Foi então que percebeu algo: Yan Xin estava preocupado com Fang Shiqing!
Seus olhos brilharam, e ela se virou para ele: "Todo mundo está exausto, e ela tem me ajudado muito. Se não fosse por ela, eu já teria desabado. Ela é realmente especial."
"Ela é uma garota de bom caráter, generosa e calorosa, nada interesseira."
Yan Xin concordou.
"Hmm, acho que quem ficasse com ela seria muito feliz."
Su Banxia sondou: "Olha, você ainda está solteiro. Que tal?"
Yan Xin entendeu a indireta, seu olhar escureceu, mas ele apenas balançou a cabeça: "Deixa pra lá."
"Por quê?"
"Às vezes, duas pessoas precisam de um momento certo. Não é só querer estar junto. Eu... ainda não estou pensando nisso."
Yan Xin encontrou a desculpa mais plausível e falou com leveza.
"Mas é preciso tentar, senão nunca vai saber se dá certo."
"Talvez."
Yan Xin sorriu, mas seu tom não demonstrava entusiasmo.
Su Banxia não insistiu e mudou de assunto, dizendo que já tinham chegado.
Depois de estacionar, foram para o restaurante. Quando estavam prestes a subir, ouviram uma gritaria: "O que foi? Não olha por onde anda? No meio do dia, saindo feito um louco, quer morrer? Se quer morrer, não arraste os outros! Cadê a educação?"
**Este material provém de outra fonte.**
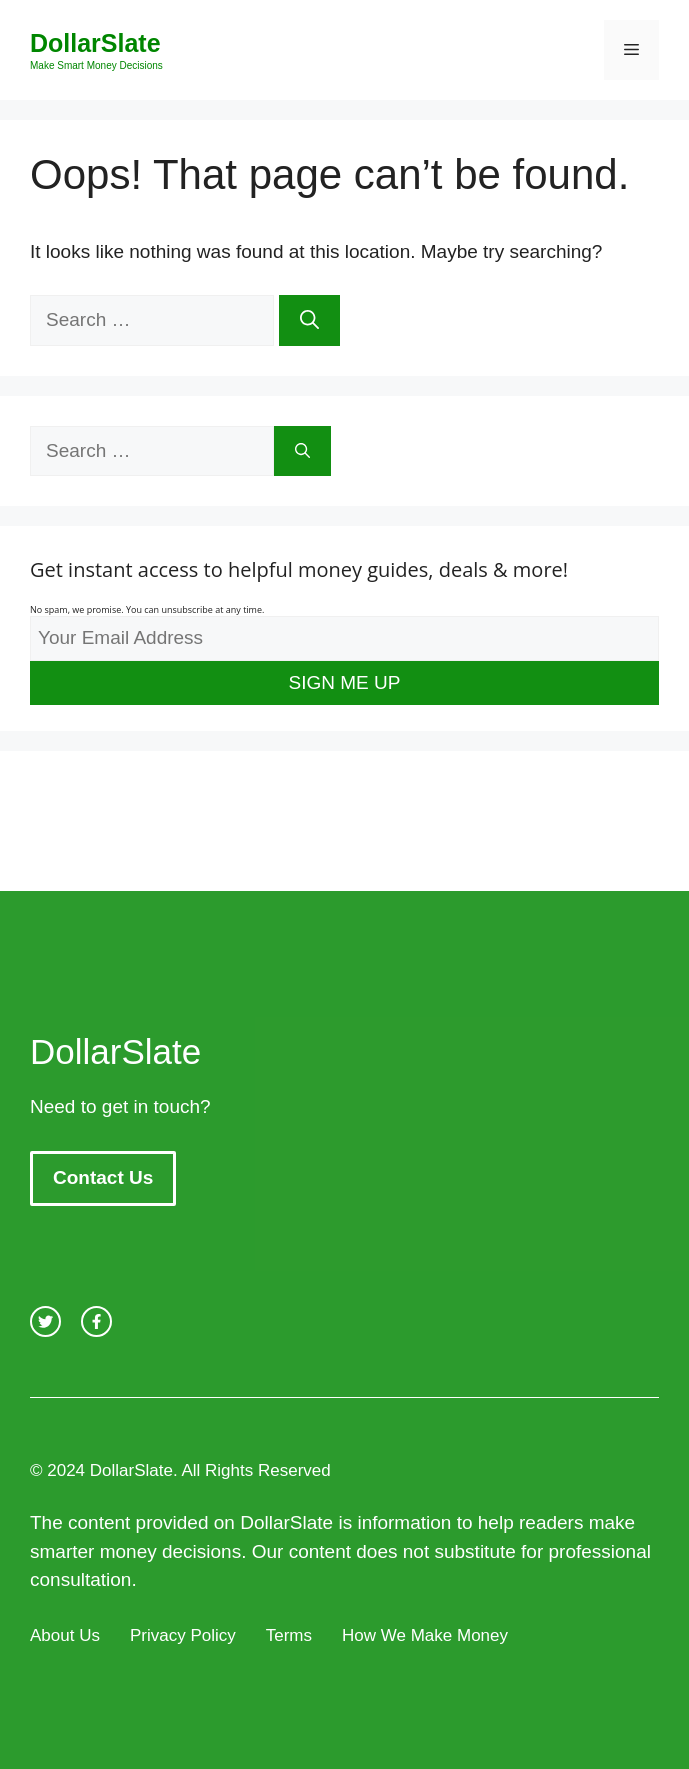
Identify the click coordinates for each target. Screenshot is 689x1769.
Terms (289, 1635)
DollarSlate (95, 43)
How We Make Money (425, 1635)
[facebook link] (96, 1321)
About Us (65, 1635)
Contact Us (103, 1177)
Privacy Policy (183, 1635)
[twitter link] (45, 1321)
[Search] (309, 320)
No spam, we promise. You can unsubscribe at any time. (147, 609)
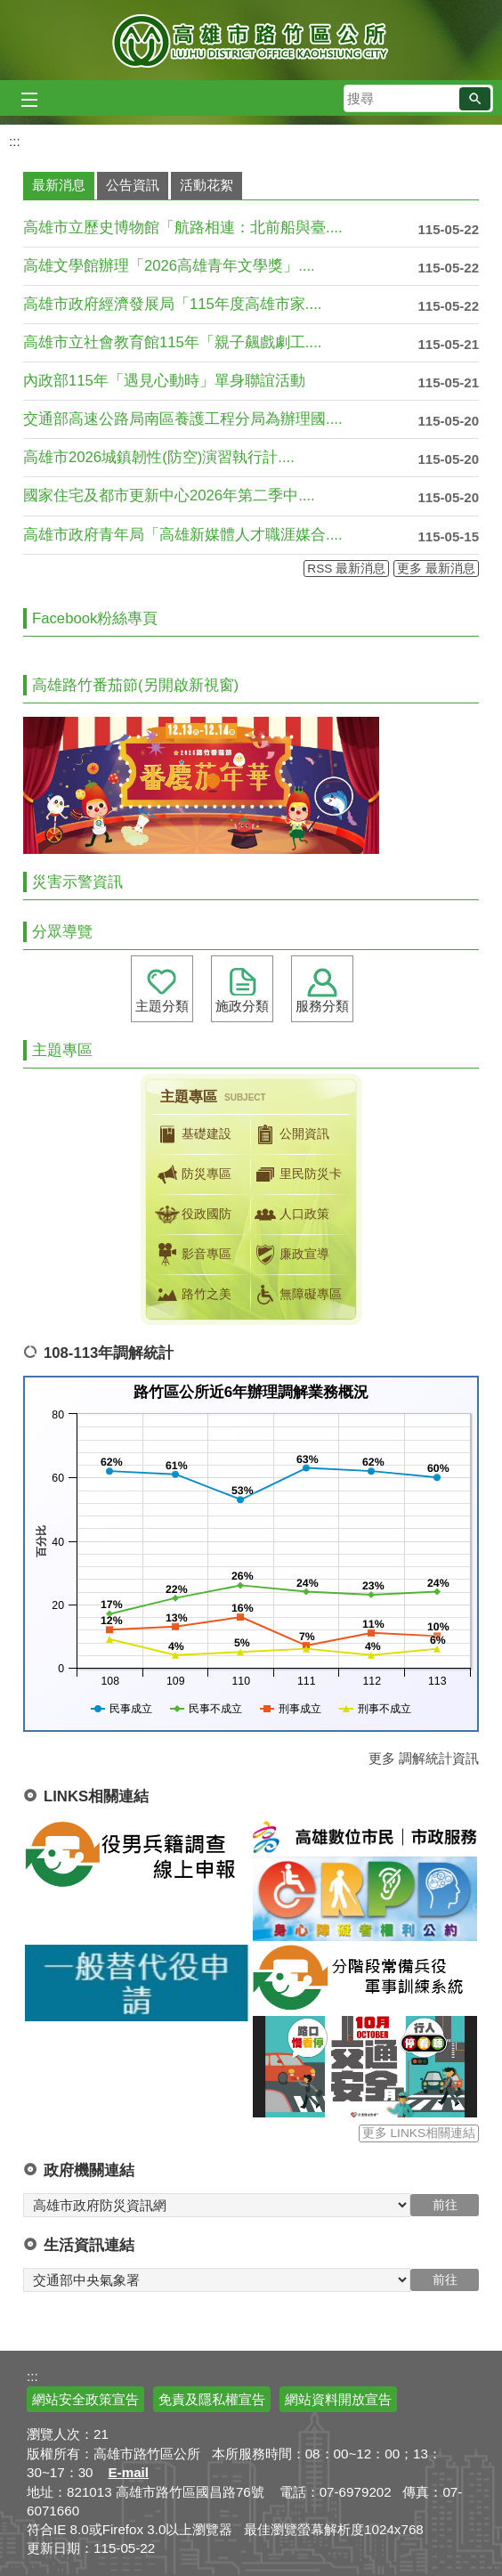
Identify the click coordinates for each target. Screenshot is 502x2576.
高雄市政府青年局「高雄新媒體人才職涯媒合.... (183, 534)
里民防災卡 (296, 1174)
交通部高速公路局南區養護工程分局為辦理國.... (183, 418)
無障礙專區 (296, 1294)
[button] (474, 98)
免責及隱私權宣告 (211, 2399)
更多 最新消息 (436, 568)
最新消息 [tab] (58, 184)
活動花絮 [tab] (206, 184)
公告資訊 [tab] (132, 184)
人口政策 (290, 1214)
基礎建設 (192, 1134)
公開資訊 (290, 1134)
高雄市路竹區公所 (251, 40)
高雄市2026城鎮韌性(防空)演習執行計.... (159, 457)
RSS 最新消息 (346, 568)
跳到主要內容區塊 (9, 9)
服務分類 (322, 1005)
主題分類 (162, 1005)
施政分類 (242, 1005)
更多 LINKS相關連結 (418, 2133)
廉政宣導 (290, 1254)
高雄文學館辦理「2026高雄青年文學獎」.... (169, 265)
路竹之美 (192, 1294)
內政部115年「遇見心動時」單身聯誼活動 (164, 380)
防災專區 (192, 1174)
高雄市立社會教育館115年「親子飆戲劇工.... (172, 342)
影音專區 (192, 1254)
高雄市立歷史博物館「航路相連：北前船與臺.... (183, 227)
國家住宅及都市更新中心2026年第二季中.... (169, 495)
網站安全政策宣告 (85, 2399)
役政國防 (192, 1214)
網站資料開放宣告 (338, 2399)
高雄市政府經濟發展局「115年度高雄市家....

O xingamento era feio e a voz, assustadora.
Su Banxia instintivamente se virou e viu, na frente da senhora, uma figura familiar saindo correndo de um canto.
Yan Xin, que chegou atrasado, não viu ninguém, mas notou Su Banxia olhando fixamente: "O que foi?"
"Nada, vou dar uma olhada. Sobe você primeiro."
Su Banxia balançou a cabeça. Não tinha certeza de quem era e não queria complicações.
"Precisa de ajuda?"
Yan Xin franziu a testa, preocupado.
"Não, eu resolvo."
Su Banxia sorriu.
"Tem certeza?"
Yan Xin insistiu, ainda inquieto.
Ela balançou a cabeça, deu um leve empurrão nele e correu para a esquina.
Na esquina, alguém cambaleava, exalando um forte cheiro de álcool.
Su Banxia franziu o nariz e, ao se aproximar, viu que era Pei Jiaxin.
"Você está bem?"
Vendo-a tão desgrenhada, Su Banxia se surpreendeu e, ao vê-la prestes a cair, estendeu a mão para segurá-la.
Pei Jiaxin, ao reconhecer Su Banxia, franziu a cara e a empurrou com força, gritando: "O que você quer? Veio rir de mim? Não preciso da sua pena nem da sua zombaria!"
Ela tentou empurrar Su Banxia de novo, mas errou e caiu no chão.
Su Banxia franziu a testa e se virou para puxá-la.
"Sai daqui! Não é da sua conta! Não preciso da sua falsa compaixão! Ainda não cheguei nesse ponto!"
Pei Jiaxin saiu resmungando.
Su Banxia a observou por um momento, balançou a cabeça e não a seguiu. Enquanto se virava, baixou a cabeça e mandou uma mensagem para Pei Shaoze.
Mas não viu que, atrás dela, alguém a observava.